# Request
Repeat the rows starting at the line that contains "You are a computer-use agent. Image resolution: width=2160" and ending at the line that contains "Looking at the screenshot, I should [x=881, y=45].", including both of those lines.

Data on locating visible targets
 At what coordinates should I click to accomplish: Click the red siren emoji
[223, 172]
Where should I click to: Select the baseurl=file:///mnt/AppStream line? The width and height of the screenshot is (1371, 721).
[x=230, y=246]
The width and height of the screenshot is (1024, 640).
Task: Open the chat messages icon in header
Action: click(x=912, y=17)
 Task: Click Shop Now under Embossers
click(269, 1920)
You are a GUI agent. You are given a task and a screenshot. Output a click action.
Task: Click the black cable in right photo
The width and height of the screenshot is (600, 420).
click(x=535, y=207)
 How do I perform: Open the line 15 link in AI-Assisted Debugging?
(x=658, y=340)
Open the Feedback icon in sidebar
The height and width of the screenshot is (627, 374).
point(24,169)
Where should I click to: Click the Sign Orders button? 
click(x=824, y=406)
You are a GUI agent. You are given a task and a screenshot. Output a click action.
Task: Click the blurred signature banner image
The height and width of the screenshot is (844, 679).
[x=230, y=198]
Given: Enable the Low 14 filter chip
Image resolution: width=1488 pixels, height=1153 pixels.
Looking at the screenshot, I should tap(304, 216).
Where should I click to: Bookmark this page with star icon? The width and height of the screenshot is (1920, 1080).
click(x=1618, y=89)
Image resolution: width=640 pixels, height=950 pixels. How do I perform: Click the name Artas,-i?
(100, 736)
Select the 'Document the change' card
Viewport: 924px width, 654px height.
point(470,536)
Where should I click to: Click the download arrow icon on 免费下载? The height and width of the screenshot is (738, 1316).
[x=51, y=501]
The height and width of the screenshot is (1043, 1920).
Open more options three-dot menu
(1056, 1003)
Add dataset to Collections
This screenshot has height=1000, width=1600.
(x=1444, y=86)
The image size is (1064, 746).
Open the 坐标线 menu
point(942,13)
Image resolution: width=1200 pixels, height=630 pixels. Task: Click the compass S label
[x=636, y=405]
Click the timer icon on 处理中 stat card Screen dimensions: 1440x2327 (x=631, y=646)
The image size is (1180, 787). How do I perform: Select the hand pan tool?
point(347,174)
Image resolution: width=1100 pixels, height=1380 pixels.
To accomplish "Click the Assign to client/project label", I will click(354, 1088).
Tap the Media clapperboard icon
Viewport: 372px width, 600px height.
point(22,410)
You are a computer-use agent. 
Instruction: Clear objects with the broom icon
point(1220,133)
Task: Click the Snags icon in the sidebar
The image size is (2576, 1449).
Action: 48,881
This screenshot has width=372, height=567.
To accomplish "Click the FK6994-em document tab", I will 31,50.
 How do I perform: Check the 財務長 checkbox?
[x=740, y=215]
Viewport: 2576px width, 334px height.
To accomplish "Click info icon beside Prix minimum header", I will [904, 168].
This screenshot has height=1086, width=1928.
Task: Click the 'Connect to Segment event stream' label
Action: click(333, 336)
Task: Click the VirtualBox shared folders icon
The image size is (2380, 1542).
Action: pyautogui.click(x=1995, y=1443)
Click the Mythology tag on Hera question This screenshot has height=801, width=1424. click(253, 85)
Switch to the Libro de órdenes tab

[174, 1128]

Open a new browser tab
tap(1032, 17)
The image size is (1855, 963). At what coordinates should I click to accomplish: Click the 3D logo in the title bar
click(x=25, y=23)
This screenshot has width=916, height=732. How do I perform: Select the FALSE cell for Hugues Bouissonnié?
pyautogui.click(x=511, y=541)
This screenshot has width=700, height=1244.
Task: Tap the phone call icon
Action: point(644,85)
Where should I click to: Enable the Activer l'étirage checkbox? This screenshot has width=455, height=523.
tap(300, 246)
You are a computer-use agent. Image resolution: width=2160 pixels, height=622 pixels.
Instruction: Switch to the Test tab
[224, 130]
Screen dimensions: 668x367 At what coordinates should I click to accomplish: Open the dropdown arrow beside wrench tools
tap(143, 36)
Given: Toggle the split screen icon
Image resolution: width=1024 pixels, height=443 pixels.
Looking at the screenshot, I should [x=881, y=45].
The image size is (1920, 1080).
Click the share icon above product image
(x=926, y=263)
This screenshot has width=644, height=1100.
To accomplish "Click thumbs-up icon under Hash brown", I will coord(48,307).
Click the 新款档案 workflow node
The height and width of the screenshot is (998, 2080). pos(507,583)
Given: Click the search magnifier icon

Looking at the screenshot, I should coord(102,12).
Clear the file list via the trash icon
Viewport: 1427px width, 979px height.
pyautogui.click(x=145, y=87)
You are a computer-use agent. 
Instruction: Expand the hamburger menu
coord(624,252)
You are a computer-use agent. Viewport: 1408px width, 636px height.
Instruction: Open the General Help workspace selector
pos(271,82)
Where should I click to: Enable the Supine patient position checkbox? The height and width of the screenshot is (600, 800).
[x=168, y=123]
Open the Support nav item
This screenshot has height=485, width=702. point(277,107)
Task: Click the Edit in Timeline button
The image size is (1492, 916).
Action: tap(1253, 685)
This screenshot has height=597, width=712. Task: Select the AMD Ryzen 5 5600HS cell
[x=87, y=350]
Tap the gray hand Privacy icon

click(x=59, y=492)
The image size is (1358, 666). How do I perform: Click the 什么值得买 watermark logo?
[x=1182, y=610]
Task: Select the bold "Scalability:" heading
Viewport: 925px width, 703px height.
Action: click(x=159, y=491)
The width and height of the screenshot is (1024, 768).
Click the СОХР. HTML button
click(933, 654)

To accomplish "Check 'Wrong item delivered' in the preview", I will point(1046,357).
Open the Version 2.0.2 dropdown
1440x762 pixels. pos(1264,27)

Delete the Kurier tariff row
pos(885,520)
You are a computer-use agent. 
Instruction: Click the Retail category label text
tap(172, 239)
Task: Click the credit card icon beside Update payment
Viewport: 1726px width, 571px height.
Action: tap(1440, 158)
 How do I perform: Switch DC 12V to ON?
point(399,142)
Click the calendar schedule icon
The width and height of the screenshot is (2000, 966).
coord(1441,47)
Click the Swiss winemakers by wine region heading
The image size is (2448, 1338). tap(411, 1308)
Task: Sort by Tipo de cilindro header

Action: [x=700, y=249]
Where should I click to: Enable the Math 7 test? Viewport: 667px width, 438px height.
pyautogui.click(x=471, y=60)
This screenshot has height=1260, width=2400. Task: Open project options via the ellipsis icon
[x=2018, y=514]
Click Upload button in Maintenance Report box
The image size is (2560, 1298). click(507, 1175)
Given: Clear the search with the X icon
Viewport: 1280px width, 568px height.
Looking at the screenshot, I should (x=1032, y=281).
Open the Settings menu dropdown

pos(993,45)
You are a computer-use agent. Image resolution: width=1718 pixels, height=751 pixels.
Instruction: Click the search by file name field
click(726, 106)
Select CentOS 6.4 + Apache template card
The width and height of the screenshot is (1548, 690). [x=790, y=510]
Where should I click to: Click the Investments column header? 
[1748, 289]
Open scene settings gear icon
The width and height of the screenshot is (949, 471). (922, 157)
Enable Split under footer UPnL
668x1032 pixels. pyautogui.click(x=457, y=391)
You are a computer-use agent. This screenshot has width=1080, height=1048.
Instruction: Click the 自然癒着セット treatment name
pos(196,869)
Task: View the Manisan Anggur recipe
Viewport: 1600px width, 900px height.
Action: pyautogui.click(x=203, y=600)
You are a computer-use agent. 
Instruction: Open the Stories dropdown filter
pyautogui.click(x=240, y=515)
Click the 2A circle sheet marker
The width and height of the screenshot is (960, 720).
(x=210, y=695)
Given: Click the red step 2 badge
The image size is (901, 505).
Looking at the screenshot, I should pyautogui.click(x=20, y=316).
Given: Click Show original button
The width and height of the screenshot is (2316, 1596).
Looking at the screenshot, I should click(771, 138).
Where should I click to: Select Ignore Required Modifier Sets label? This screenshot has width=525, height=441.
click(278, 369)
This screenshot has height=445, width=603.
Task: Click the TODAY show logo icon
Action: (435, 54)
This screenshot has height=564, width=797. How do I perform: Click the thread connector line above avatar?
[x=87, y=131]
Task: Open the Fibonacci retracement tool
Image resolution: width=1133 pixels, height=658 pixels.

# Written response
You are a computer-use agent. Image resolution: width=2160 pixels, height=622 pixels.
Instruction: Switch to the Test tab
[224, 130]
Screen dimensions: 668x367 At what coordinates should I click to accomplish: Open the dropdown arrow beside wrench tools
tap(143, 36)
Given: Toggle the split screen icon
Image resolution: width=1024 pixels, height=443 pixels.
Looking at the screenshot, I should [x=881, y=45].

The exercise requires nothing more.